如此巨大的数目,让叶天的眼睛一下子就瞪的溜圆,国库的岁入才有多少?一个同知,随手就能拿出三百万两,华宁县的黑洞,可比自己想象的要大的多。
“你们到底做了什么生意?能赚这么多钱?”
“呵呵,这个不需黄公子知晓,只要黄公子同意揭过此事,蔡培林被杀的案子,我们帮忙遮掩,您在陪同钦差华宁县游览几天,离开时,三百万两,叶某双手奉上,如何?放心,钦差我们另有孝敬,不会从您这份里克扣的。”
自己励精图治,求新求变,只为增强国力,让百姓富足,要不是亲自出来走访,叶什么都不会相信,就在自己眼皮子下的冀北省,有如此大的硕鼠。

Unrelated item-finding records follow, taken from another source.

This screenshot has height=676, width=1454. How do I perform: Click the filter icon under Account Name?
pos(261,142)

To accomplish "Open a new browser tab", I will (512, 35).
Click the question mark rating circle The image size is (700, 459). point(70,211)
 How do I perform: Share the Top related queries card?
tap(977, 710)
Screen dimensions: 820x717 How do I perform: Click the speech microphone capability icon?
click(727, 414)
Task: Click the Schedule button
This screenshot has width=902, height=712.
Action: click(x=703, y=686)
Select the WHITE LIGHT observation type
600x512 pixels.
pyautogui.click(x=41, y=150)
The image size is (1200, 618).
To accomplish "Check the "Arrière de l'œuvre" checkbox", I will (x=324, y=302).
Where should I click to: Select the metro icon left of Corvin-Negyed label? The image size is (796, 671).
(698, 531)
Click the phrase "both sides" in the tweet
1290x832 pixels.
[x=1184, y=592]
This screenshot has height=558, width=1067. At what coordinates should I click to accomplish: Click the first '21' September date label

越想越气的叶天也不含糊,轮圆了一个耳光打出去,抽的叶时言直接飞了出去。
“叶大人?叶大人,您怎么样?”李营长扶住叶时言问道。
其实不用叶时言回答就能看出来,叶天这一个耳光使出了全力,一巴掌下去,直接打飞了叶时言半口牙。
而打出暴击之后,叶天感觉自己心里的恶气也总算是少了一点。
半张脸都肿起来的叶时言根本连说话都不利索了,只能指着叶天。
“看我干什么?是叶大人刚才求我打他的,他说他牙疼,想让我帮忙治,我也是好心,你看,这次坏牙都掉了吧?”
听到叶天的话,叶时言差点直接昏死过去。
“胡说!我什么时候说过?”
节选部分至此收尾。